> [Work instructions]: Your answer should hold every line of the records below that contains the string "with".

> [The data]:
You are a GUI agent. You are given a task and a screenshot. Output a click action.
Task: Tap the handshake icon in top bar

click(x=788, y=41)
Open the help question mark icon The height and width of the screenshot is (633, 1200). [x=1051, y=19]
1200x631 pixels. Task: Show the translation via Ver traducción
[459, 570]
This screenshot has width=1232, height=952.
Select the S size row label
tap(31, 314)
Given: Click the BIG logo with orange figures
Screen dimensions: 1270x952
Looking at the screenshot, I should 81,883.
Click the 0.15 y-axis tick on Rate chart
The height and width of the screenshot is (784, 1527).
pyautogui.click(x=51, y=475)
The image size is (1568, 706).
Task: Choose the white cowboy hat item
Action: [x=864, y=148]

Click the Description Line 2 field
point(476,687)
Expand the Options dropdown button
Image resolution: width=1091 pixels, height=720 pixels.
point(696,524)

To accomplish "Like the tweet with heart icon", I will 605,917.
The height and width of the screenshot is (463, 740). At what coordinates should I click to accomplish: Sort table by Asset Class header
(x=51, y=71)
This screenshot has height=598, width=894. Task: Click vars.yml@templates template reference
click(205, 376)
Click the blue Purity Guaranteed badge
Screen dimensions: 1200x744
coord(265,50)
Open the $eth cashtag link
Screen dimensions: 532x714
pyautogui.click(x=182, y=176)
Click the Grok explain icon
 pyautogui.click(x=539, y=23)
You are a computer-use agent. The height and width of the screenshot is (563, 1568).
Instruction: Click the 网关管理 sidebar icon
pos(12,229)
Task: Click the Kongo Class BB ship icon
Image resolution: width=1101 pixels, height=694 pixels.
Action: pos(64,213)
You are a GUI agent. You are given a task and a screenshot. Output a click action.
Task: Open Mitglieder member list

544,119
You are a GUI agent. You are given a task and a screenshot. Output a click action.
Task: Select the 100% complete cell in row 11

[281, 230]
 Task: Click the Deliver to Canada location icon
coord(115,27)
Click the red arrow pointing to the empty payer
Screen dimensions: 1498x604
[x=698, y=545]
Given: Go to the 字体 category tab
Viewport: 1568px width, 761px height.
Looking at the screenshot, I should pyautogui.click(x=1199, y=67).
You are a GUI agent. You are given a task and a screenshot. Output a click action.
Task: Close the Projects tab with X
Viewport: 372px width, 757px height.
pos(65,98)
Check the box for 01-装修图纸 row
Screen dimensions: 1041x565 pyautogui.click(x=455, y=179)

> [Written response]:
Given: Click the BIG logo with orange figures
To accomplish "Like the tweet with heart icon", I will 605,917.
Task: Close the Projects tab with X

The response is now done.